Once the model has been trained, meaning, its calculations of conditional probability across billions of words are made as accurate as possible, then it can predict what words come next when it is prompted by a person typing an initial word or words. That action of prediction is known in machine learning as inference.
That leads to a striking mirror effect. Not only do likely words emerge, but the texture and rhythm of a genre or the form of a written task, such as question-answer sets, is reproduced. So, for example, GPT-3 can be fed some names of famous poets and samples of their work, then the name of another poet and just a title of an imaginary poem, and GPT-3 will produce a new poem in a way that is consistent with the rhythm and syntax of the poet whose name has been prompted.
Generating a response means GPT-3 can go way beyond simply producing writing. It can perform on all kinds of tests including tests of reasoning that involve a natural-language response. If, for example, GPT-3 is input an essay about rental rates of Manhattan rental properties, and a statement summarizing the text, such as “Manhattan comes cheap,” and the question “true or false?”, GPT-3 will respond to that entire prompt by returning the word “false,” as the statement doesn’t agree with the argument of the essay.
GPT-3’s ability to respond in a way consistent with an example task, including forms to which it was never exposed before, makes it what is called a “few-shot” language model. Instead of being extensively tuned, or “trained,” as it’s called, on a given task, GPT-3 has so much information already about the many ways that words combine that it can be given only a handful of examples of a task, what’s called a fine-tuning step, and it gains the ability to also perform that new task.
The ability to mirror natural language styles and to score relatively high on language-based tests can give the impression that GPT-3 is approaching a kind of human-like facility with language. As we’ll see, that’s not the case.
WHAT CAN GPT-3 DO?
OpenAI has now become as famous — or infamous — for the release practices of its code as for the code itself. When the company unveiled GPT-2, the predecessor, on Valentine’s Day of 2019, it initially would not release to the public the most-capable version, saying it was too dangerous to release into the wild because of the risk of mass-production of false and misleading text. OpenAI has subsequently made it available for download.

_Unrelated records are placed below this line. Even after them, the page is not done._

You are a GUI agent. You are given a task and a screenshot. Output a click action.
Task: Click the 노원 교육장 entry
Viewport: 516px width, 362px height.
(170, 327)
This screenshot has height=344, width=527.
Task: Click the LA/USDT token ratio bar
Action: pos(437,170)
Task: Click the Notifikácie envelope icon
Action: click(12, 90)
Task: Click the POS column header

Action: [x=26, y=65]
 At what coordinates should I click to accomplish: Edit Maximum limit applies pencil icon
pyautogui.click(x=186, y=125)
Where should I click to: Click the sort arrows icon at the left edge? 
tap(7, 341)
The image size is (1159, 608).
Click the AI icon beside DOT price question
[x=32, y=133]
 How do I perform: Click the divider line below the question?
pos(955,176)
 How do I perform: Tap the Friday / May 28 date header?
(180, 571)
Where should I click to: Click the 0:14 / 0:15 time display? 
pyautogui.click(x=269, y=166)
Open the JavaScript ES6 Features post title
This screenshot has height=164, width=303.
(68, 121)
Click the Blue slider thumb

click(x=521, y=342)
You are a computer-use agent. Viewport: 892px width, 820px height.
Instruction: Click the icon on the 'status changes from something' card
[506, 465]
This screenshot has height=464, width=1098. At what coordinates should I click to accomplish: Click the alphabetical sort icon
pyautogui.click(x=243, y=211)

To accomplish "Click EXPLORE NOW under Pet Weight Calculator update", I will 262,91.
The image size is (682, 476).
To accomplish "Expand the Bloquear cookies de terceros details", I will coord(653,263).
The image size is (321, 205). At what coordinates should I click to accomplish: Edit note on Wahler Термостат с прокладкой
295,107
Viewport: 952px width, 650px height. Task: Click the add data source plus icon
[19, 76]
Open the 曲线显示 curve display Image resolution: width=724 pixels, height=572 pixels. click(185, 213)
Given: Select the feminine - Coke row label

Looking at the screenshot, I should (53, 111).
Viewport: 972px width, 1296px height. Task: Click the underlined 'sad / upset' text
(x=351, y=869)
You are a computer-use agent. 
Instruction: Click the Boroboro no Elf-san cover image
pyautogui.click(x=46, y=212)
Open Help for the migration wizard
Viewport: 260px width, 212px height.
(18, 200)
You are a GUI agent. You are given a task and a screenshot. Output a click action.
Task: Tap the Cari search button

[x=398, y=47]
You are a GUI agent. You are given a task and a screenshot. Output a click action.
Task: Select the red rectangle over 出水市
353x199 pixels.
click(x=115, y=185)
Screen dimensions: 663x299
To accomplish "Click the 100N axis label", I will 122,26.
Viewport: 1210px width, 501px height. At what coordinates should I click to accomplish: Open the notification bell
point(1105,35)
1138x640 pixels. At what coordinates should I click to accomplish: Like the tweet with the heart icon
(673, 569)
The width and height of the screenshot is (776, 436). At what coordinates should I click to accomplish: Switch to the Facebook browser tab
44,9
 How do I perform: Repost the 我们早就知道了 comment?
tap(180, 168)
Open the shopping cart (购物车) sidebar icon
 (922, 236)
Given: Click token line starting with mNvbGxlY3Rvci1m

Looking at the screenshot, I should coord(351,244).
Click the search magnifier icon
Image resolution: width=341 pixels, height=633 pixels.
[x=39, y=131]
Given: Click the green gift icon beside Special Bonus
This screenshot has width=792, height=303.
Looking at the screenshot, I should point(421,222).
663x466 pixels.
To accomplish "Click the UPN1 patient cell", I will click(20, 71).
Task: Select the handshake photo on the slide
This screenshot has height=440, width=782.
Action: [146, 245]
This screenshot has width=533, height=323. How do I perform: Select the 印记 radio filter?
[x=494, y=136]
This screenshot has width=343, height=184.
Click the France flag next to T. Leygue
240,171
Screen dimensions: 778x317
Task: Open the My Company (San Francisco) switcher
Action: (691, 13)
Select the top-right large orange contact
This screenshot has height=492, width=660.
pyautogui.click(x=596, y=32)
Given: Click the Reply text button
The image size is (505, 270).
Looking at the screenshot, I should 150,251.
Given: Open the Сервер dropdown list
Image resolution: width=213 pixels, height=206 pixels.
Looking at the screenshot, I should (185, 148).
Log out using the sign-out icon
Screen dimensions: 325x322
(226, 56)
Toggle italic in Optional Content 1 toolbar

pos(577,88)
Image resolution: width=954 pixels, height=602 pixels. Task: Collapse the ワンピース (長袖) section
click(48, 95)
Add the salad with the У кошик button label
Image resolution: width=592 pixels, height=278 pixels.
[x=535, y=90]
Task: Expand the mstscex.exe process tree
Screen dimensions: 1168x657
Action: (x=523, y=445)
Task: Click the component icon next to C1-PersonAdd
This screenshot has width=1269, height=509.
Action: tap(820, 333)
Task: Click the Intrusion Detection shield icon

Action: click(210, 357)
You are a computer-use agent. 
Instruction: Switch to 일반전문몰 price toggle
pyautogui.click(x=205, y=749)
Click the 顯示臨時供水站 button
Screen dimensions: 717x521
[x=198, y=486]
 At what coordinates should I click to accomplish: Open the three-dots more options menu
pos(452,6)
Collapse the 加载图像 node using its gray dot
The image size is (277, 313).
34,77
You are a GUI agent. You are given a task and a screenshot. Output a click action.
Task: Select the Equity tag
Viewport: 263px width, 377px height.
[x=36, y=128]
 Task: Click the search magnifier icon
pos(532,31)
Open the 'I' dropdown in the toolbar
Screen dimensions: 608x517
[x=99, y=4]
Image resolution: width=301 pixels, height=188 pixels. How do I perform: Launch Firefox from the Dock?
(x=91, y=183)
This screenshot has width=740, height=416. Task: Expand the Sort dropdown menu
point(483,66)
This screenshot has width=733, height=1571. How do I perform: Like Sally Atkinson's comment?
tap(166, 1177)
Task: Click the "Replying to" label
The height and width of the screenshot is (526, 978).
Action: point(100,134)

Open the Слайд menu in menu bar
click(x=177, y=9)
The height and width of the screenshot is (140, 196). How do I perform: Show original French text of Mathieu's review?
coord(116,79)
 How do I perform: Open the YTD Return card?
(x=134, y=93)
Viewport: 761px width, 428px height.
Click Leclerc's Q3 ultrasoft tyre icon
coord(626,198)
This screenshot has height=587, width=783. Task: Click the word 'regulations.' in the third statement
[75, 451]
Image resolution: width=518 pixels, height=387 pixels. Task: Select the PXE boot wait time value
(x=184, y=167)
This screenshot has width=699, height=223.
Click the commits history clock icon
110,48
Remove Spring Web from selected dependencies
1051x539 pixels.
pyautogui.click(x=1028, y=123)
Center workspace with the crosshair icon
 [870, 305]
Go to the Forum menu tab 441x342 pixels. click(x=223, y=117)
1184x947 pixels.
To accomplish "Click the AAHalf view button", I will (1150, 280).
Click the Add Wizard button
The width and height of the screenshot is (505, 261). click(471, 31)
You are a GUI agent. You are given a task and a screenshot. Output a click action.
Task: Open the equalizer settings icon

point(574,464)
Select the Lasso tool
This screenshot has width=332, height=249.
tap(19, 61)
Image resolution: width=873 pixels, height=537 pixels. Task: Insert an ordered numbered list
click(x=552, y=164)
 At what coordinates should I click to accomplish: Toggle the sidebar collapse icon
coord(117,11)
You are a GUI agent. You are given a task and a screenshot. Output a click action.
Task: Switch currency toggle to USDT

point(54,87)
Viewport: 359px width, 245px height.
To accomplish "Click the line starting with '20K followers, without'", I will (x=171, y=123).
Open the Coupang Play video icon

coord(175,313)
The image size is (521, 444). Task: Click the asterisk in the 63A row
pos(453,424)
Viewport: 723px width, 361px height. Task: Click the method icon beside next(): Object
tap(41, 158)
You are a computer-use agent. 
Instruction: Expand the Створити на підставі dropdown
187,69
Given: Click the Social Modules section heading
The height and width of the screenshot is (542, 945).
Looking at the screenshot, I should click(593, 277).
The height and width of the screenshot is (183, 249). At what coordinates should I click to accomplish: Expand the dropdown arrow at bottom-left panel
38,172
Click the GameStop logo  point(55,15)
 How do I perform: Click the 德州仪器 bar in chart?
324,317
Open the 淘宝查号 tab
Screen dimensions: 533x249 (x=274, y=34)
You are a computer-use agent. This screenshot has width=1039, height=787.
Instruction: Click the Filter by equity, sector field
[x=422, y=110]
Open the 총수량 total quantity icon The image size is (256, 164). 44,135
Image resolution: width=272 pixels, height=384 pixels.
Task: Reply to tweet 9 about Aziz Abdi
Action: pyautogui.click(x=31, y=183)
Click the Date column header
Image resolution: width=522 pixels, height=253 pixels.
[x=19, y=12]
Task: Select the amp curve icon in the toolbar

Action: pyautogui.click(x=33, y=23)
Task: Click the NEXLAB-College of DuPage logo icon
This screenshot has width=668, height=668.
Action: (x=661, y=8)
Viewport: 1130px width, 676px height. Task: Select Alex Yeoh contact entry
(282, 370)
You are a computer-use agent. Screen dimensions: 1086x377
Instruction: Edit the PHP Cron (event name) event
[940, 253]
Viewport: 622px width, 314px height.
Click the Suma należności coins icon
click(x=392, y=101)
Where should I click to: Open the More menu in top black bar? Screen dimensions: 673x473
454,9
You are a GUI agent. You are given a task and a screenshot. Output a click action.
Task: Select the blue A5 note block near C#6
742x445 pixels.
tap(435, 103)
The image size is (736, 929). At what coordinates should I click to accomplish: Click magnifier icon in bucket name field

This time around, OpenAI is not providing any downloads. Instead, it has turned on a cloud-based API endpoint, making GPT-3 an as-a-service offering. (Think of it as LMaaS, language-model-as-a-service.) The reason, claims OpenAI, is both to limit GPT-3’s use by bad actors and to make money.
“There is no ‘undo button’ with open source,” OpenAI told ZDNet through a spokesperson.
“Releasing GPT-3 via an API allows us to safely control its usage and roll back access if needed.”
At present, the OpenAI API service is limited to approved parties; there is a waitlist one can join to gain access.
“Right now, the API is in a controlled beta with a small number of developers who submit an idea for something they’d like to bring to production using the API,” OpenAI told ZDNet.